Please copy every line of the records below word for word, leaving the pictures out of your answer.
------------------------------------------------------------------------
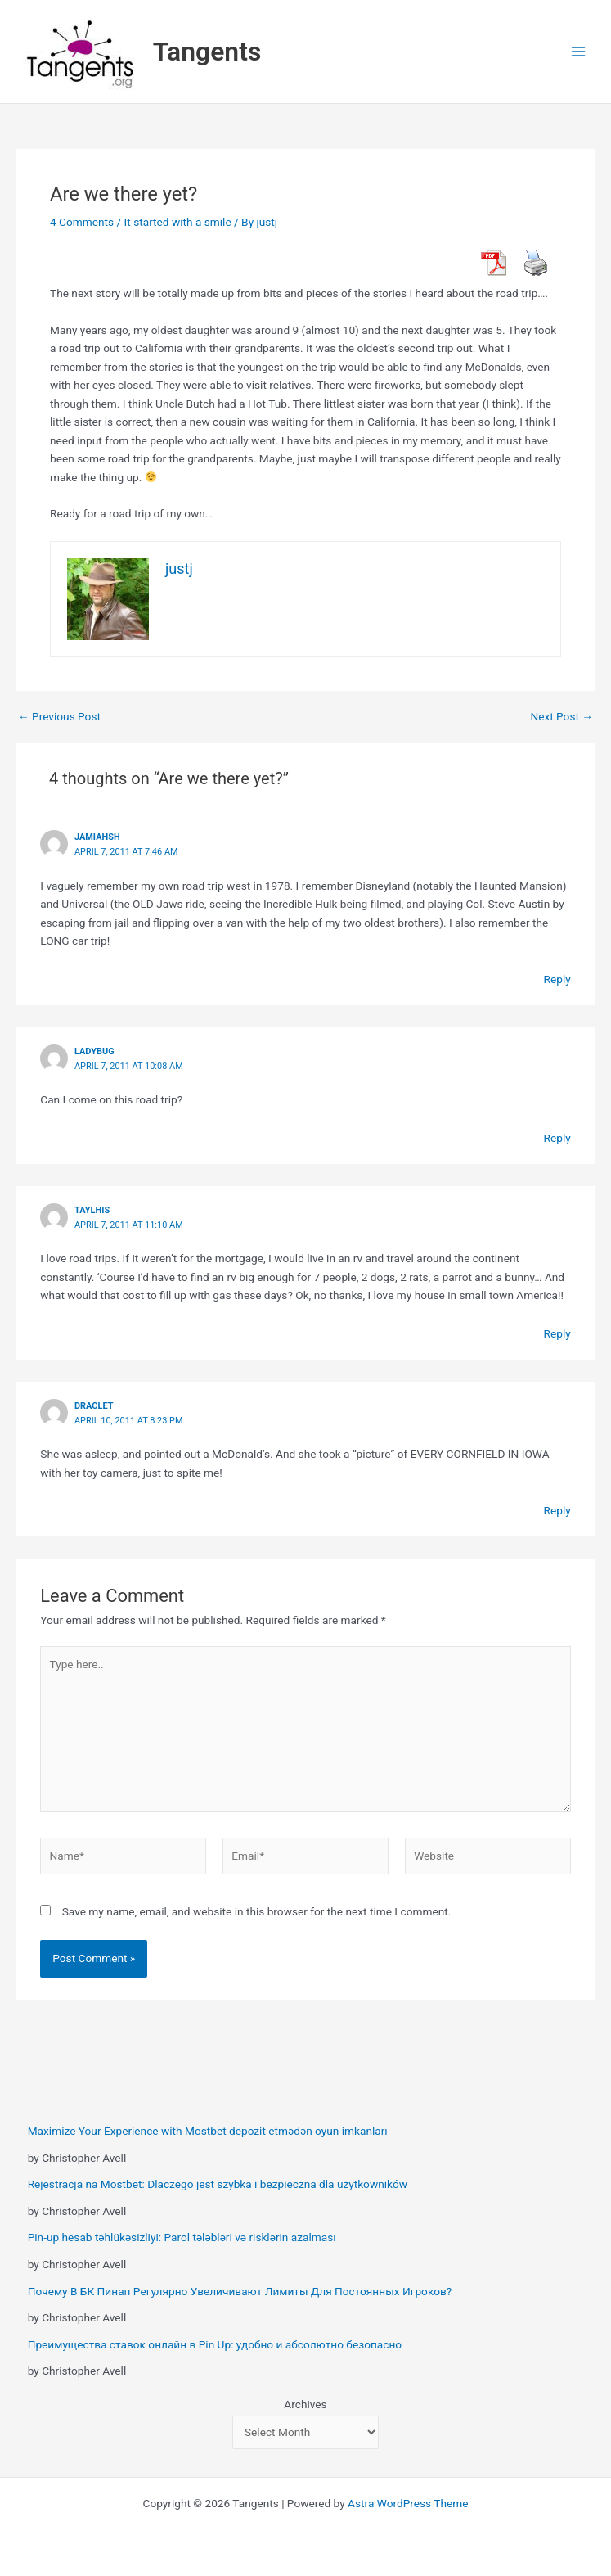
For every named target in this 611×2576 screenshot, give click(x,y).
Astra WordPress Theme (408, 2503)
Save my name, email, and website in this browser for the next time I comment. (257, 1911)
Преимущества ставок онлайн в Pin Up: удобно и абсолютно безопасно (215, 2344)
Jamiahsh (97, 837)
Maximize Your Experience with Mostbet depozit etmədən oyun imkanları (208, 2130)
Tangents (207, 51)
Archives (305, 2404)
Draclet (93, 1406)
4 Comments (82, 221)
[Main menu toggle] (578, 52)
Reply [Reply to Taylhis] (557, 1333)
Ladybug (94, 1051)
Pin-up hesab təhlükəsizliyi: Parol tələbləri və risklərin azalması (182, 2237)
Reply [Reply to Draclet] (557, 1510)
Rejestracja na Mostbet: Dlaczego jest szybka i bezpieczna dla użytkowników (217, 2183)
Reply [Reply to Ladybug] (557, 1137)
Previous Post (59, 717)
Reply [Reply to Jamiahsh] (557, 979)
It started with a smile (177, 221)
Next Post (561, 717)
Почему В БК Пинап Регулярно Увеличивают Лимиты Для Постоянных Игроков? (240, 2291)
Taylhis (92, 1210)
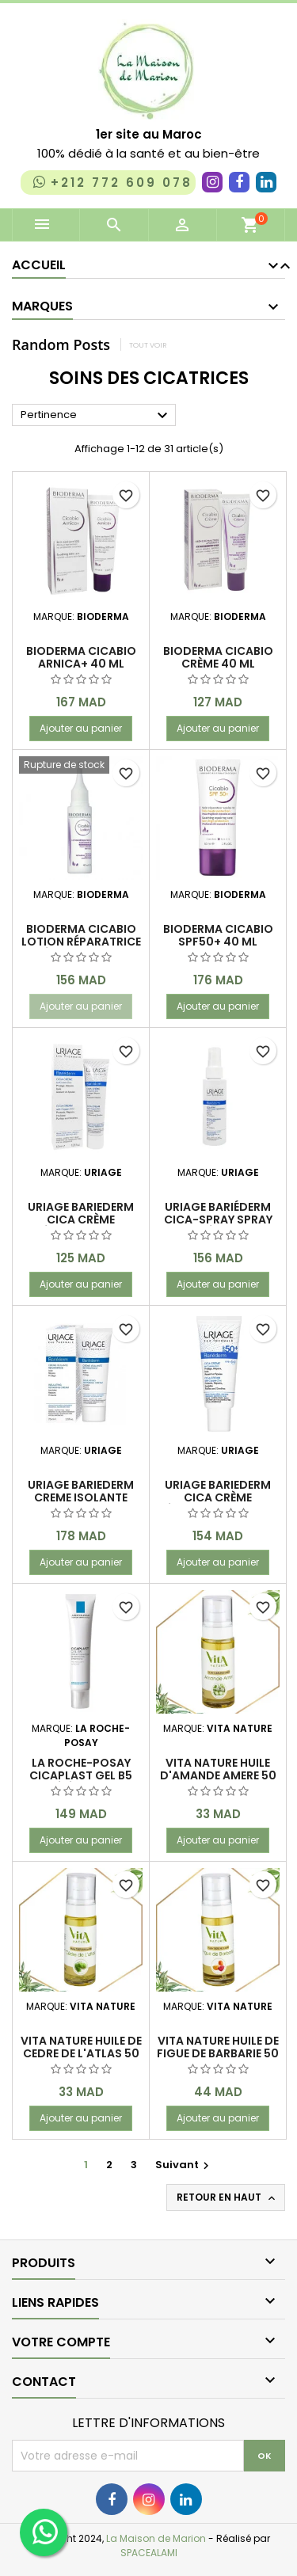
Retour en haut (227, 2197)
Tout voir (148, 345)
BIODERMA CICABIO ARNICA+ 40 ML (81, 657)
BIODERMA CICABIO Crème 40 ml (218, 657)
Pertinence (96, 415)
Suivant (184, 2164)
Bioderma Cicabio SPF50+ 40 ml (218, 935)
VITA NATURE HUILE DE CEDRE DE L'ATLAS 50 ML (81, 2053)
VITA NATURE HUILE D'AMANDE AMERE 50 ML (218, 1775)
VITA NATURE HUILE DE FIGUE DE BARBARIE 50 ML (218, 2053)
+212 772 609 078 (111, 182)
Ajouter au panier (81, 728)
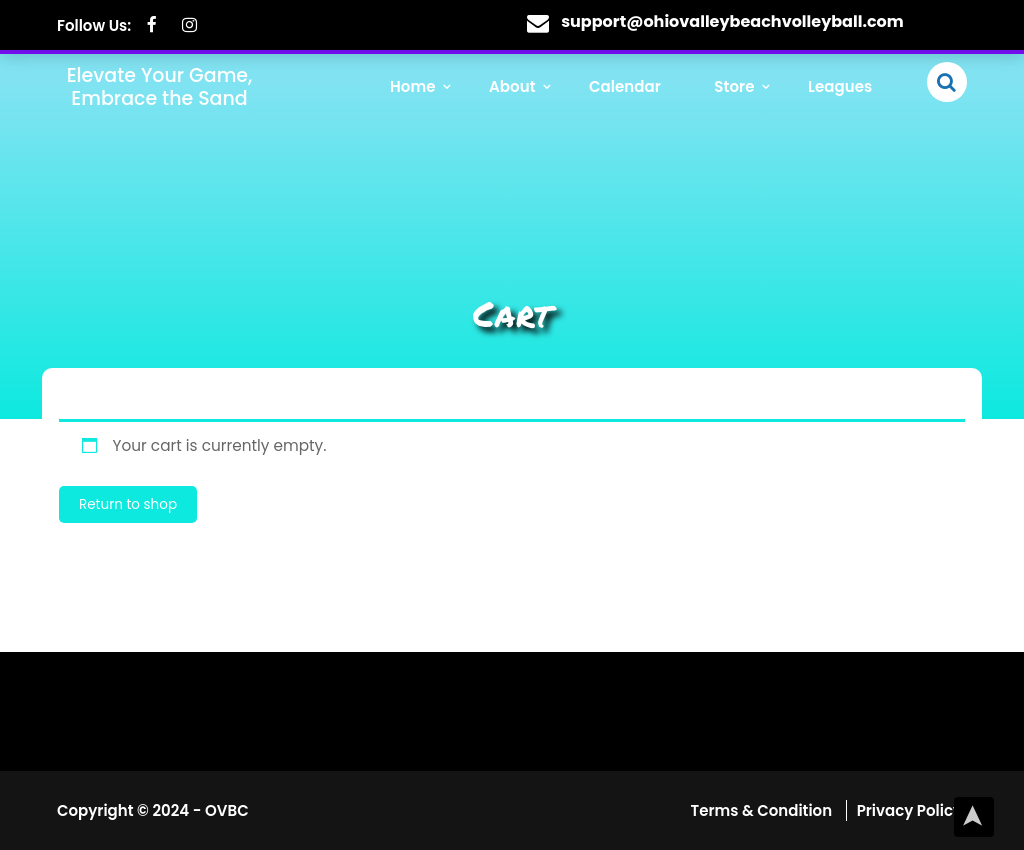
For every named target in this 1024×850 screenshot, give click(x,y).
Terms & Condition (763, 810)
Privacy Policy (909, 810)
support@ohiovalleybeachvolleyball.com (732, 21)
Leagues (842, 88)
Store (739, 88)
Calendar (632, 88)
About (524, 88)
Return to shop (128, 504)
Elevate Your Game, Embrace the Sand (160, 86)
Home (427, 88)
------------------------------------------------------------------------
## [ANSWER TO THIS TASK]
For every named target in this 611×2576 screenshot, give click(x,y).
Astra WordPress Theme (408, 2503)
Save my name, email, and website in this browser for the next time I comment. (257, 1911)
Преимущества ставок онлайн в Pin Up: удобно и абсолютно безопасно (215, 2344)
Jamiahsh (97, 837)
Maximize Your Experience with Mostbet depozit etmədən oyun imkanları (208, 2130)
Tangents (207, 51)
Archives (305, 2404)
Draclet (93, 1406)
4 Comments (82, 221)
[Main menu toggle] (578, 52)
Reply [Reply to Taylhis] (557, 1333)
Ladybug (94, 1051)
Pin-up hesab təhlükəsizliyi: Parol tələbləri və risklərin azalması (182, 2237)
Reply [Reply to Draclet] (557, 1510)
Rejestracja na Mostbet: Dlaczego jest szybka i bezpieczna dla użytkowników (217, 2183)
Reply [Reply to Ladybug] (557, 1137)
Previous Post (59, 717)
Reply [Reply to Jamiahsh] (557, 979)
It started with a smile (177, 221)
Next Post (561, 717)
Почему В БК Пинап Регулярно Увеличивают Лимиты Для Постоянных Игроков? (240, 2291)
Taylhis (92, 1210)
Retour en haut (227, 2197)
Tout voir (148, 345)
BIODERMA CICABIO ARNICA+ 40 ML (81, 657)
BIODERMA CICABIO Crème 40 ml (218, 657)
Pertinence (96, 415)
Suivant (184, 2164)
Bioderma Cicabio SPF50+ 40 ml (218, 935)
VITA NATURE HUILE DE CEDRE DE L'ATLAS 50 ML (81, 2053)
VITA NATURE HUILE D'AMANDE AMERE 50 ML (218, 1775)
VITA NATURE HUILE DE FIGUE DE BARBARIE 50 ML (218, 2053)
+212 772 609 078 (111, 182)
Ajouter au panier (81, 728)
For every named target in this 1024×850 screenshot, give click(x,y).
Terms & Condition (763, 810)
Privacy Policy (909, 810)
support@ohiovalleybeachvolleyball.com (732, 21)
Leagues (842, 88)
Store (739, 88)
Calendar (632, 88)
About (524, 88)
Return to shop (128, 504)
Elevate Your Game, Embrace the Sand (160, 86)
Home (427, 88)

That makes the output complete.